- Born: September 15, 1940 Chicago, Illinois, U.S.
- Died: September 7, 2024 (aged 83) Amarillo, Texas, U.S.
- Occupations: Musician, businessman
- Instrument: Vocals
- Years active: 1959–2022
- Formerly of: The Fireballs

= Jimmy Gilmer =

American musician (1940–2024)

Jimmy Gilmer (September 15, 1940 — September 7, 2024) was an American singer and lead singer for The Fireballs.

== Early life ==
Gilmer was born in Chicago, Illinois, in 1940 but grew up in Amarillo, Texas. In high school he formed his first band, The Jimmy Gilmer Combo, a country group. Jimmy studied music at the Musical Arts Conservator.

== Career ==
Gilmer moved to New Mexico in 1959 and worked as a session singer at Norman Petty Recording Studios. After a jam with The Fireballs, he was asked to join the group. In October 1963, their song "Sugar Shack", went to number one in the US. Jimmy also provided vocals for their upcoming hits "Daisy Petal Pickin'" and "Bottle of Wine".

Jimmy moved to Nashville, Tennessee in 1970 and started a 30 year partnership with United Artists. He later became the vice president of CBS Songs and hired artists such as Richard Leigh, Bobby Goldsboro, Pat Alger and Brad Paisley.
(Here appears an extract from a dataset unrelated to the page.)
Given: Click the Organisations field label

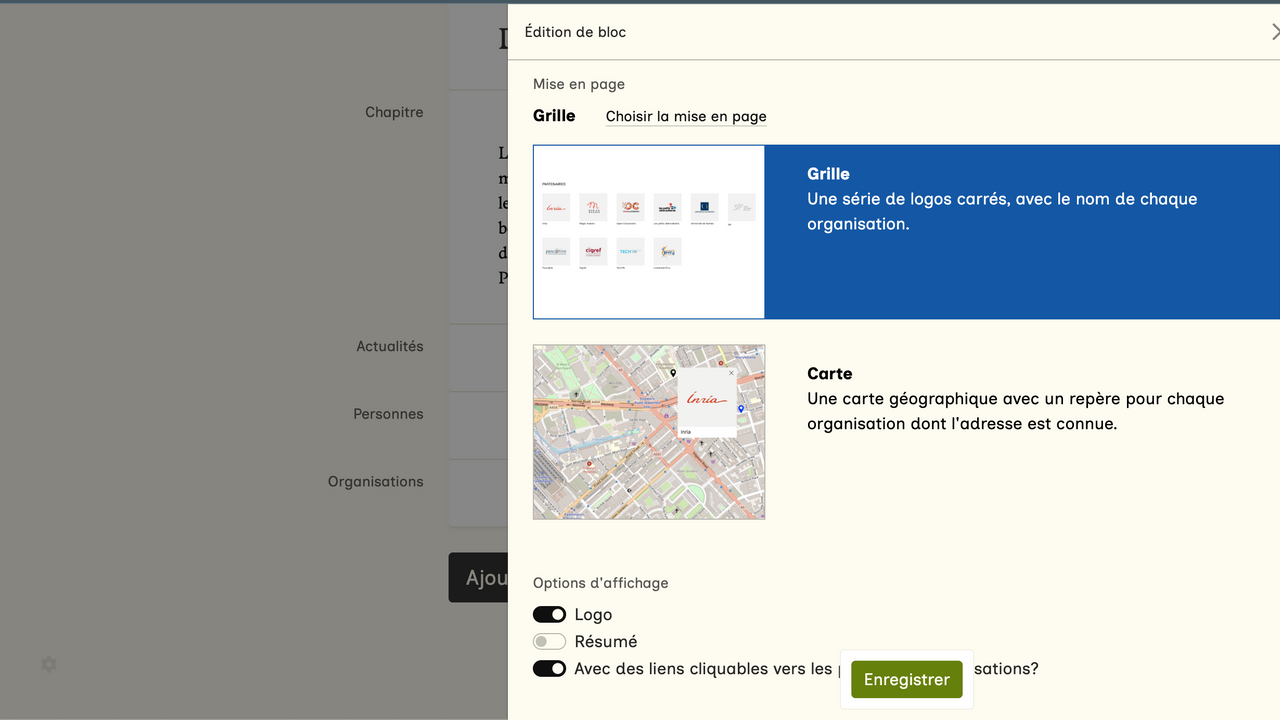Looking at the screenshot, I should pyautogui.click(x=375, y=481).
He was the president of the Nashville chapter of The Recording Academy from 1989 to 1991 and was a 1992 graduate of Leadership Music. Gilmer retired in 2007 and returned to the Fireballs. His last gig with the Fireballs was in Clear Lake, Iowa, in February 2022.

== Death ==
Gilmer died in Amarillo on September 7, 2024, aged 83. He had been diagnosed with Alzheimer's disease two years before.